Museo di San Marco [Museum of San Marco]
The Convent of San Marco owes its present appearance to the reconstruction of an earlier Medieval convent performed by the architect Michelozzo under commission to Cosimo the Elder, between 1436 and 1446. Three years after becoming state property in 1866, it became headquarters of a Museum housing many masterpieces, including the world-famous fresco cycle by Beato Angelico and most of his works on wood.
Though principally important from the historical-artistic viewpoint, the Museum also presents numerous elements of scientific interest: among the works by Angelico, it is only proper to cite the paintings conserved in the Pilgrims’ Hospice which portray the two physician saints, Cosma and Damiano, who are easily recognisable by their cassocks, red hats and the round box containing medicines. Exemplary among these is the painting on wood of the "Healing of the Deacon Justinian", in which the two saints are depicted in the act of transplanting the leg of a "moor" in replacement of the deacon’s diseased leg. Extremely interesting for the geographic disciplines is instead the San Marco Altarpiece, realised between 1438 and 1440: here, the Christ Child holds a terrestrial globe that modern scholars of ancient cartography have interpreted as a reference to the then known dry lands.
On the right wall of the passageway that connects the cloister of Sant’Antonino with the stairway that leads to the upper floor, the visitor can observe a cycle of four paintings by Jacopo Vignali, realised on the occasion of the plague of 1622-23 and intended for the convent "Spicery" (pharmacy). These paintings portray the theme of the disease and care of the body and spirit. On the opposite wall is the "Miracle of Saint Paul", a seventeenth-century work by Giovanni Bilivert, which presents an interesting curiosity: resting on the nose of one of the secondary figures is, in fact, a pair of eyeglasses, an object already widespread in the 16th century, and usually depicted in works of art as a symbol of knowledge and science.
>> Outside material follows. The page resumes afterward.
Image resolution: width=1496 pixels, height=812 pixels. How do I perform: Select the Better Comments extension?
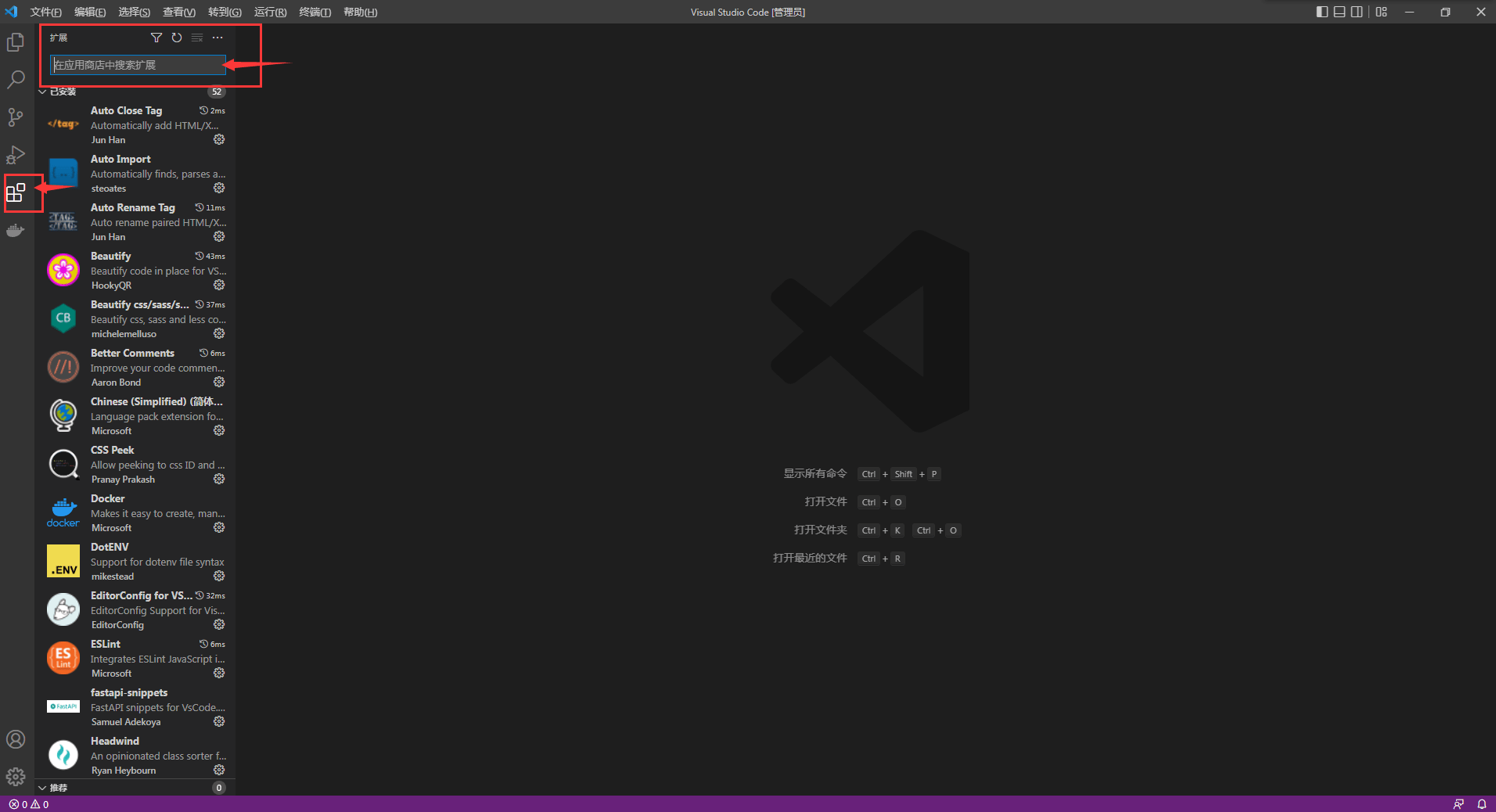131,353
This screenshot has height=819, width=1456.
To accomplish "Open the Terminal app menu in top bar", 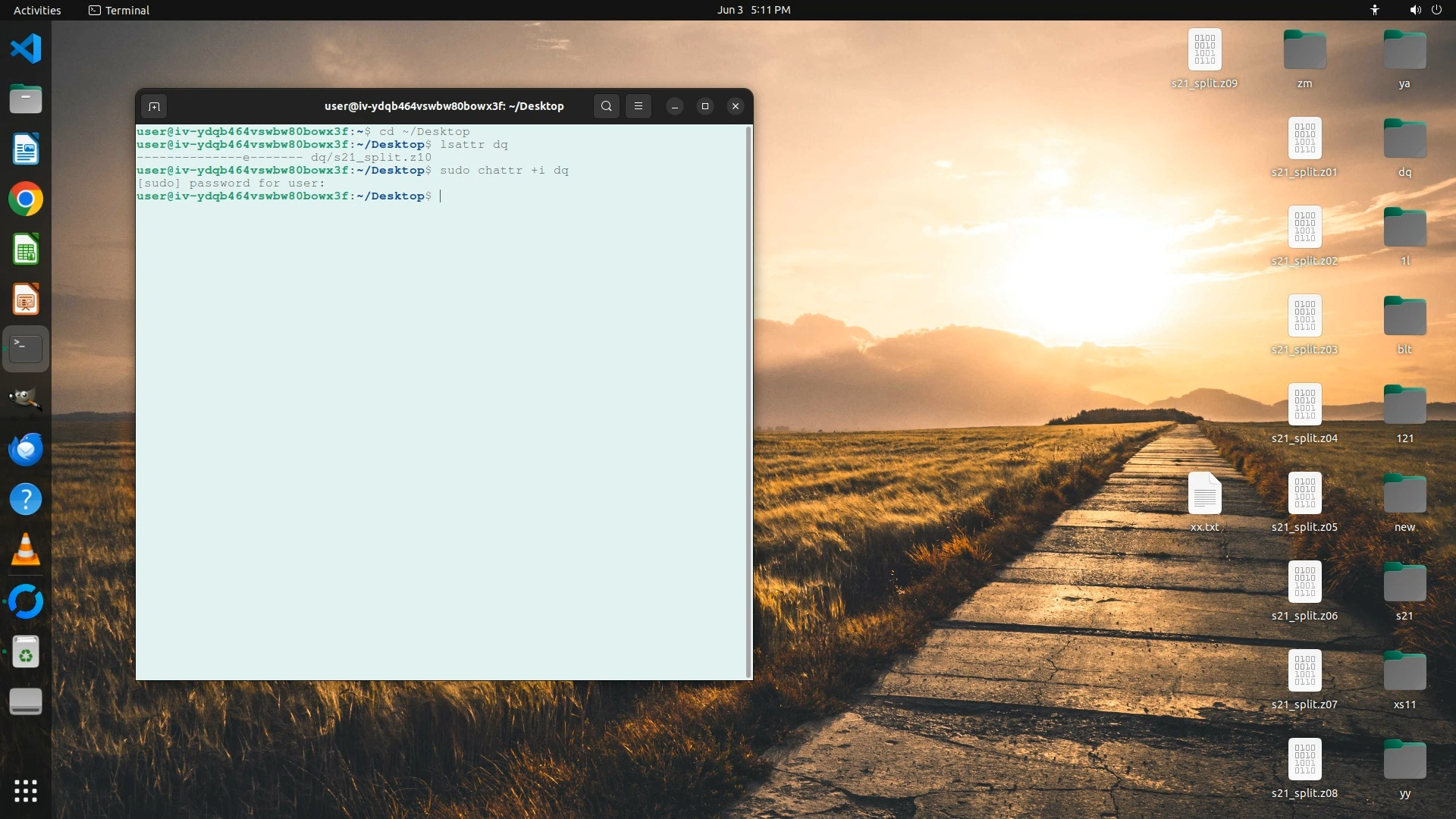I will point(119,10).
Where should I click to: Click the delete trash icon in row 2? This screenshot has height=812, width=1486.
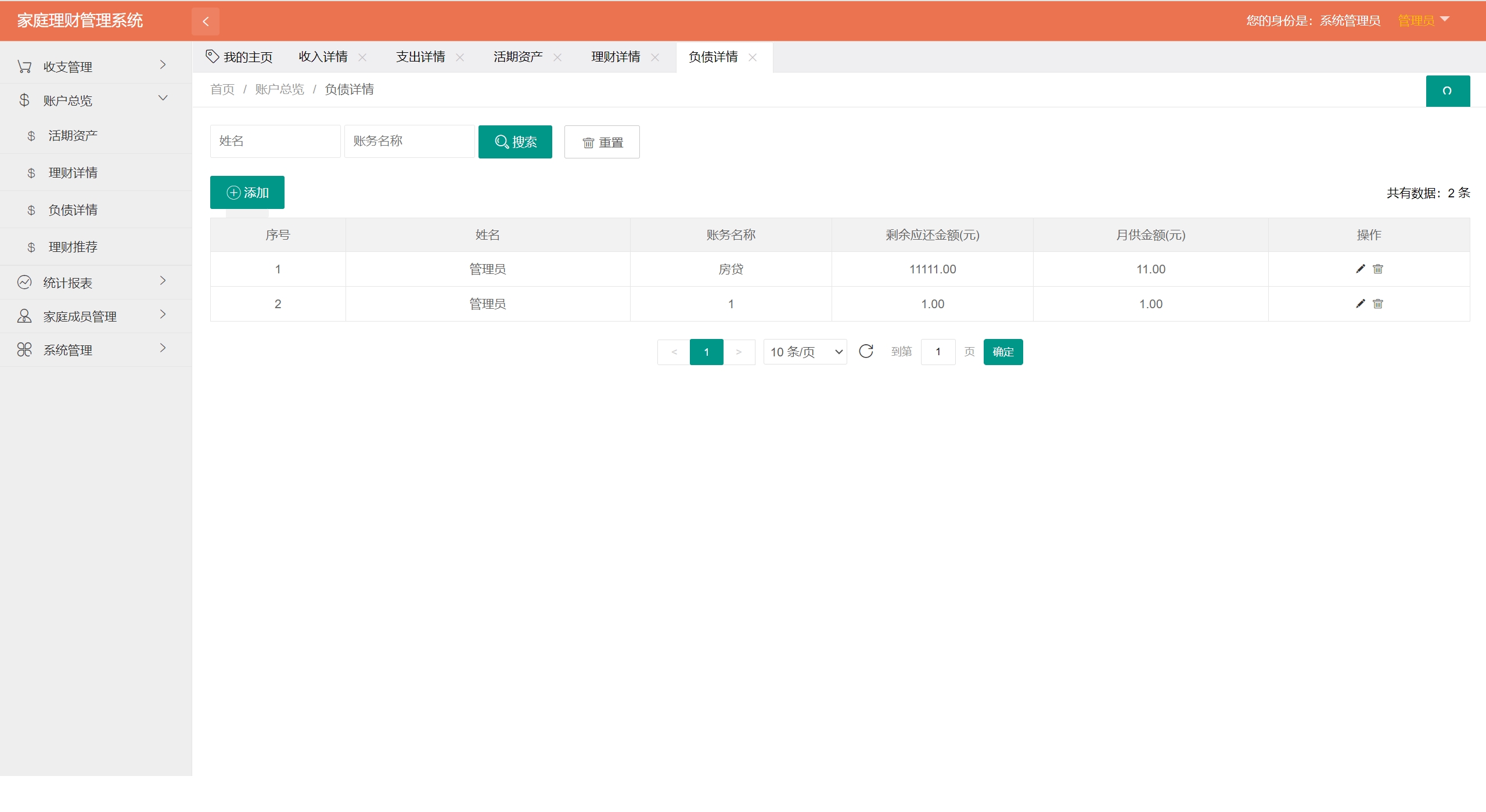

The tie with science is even stronger, however, on the upper floor of the convent where, in addition to the cell of Cosimo with the fresco of the Adoration of the Magi in which there is a figure holding an armillary sphere, we also find the monumental Library by Michelozzo. The first public library of the Renaissance, it was born to conserve the books of humanist Niccolò Niccoli which were joined, by order of Cosimo the Elder, by the major texts of Medieval theological, legal and scientific knowledge. In the following centuries, the importance of the library, continually enriched with new volumes, was testified by mathematician and philosopher Gottfried Wilhelm von Leibniz who, in 1689, was able to consult a text of mathematical logic (the Liber calculationum by Richard Swineshead), which he had sought elsewhere in vain. The remains of a wind-rose, carved on a layer of plaster at the height of the library’s seventh western bay, indicate the former location of the collection of scientific books, which is also testified by a sixteenth-century catalogue of the convent’s works.
The San Marco complex is also tied to an episode that directly involved Galileo Galilei. In 1615, the Dominican Niccolò Lorini in fact denounced Galilei to the Inquisition, sending a copy of a letter in which the Pisan mathematician defended the validity of the Copernican theories. The Fathers of San Marco accused Galileo of having formulated «dubious or impudent» affirmations.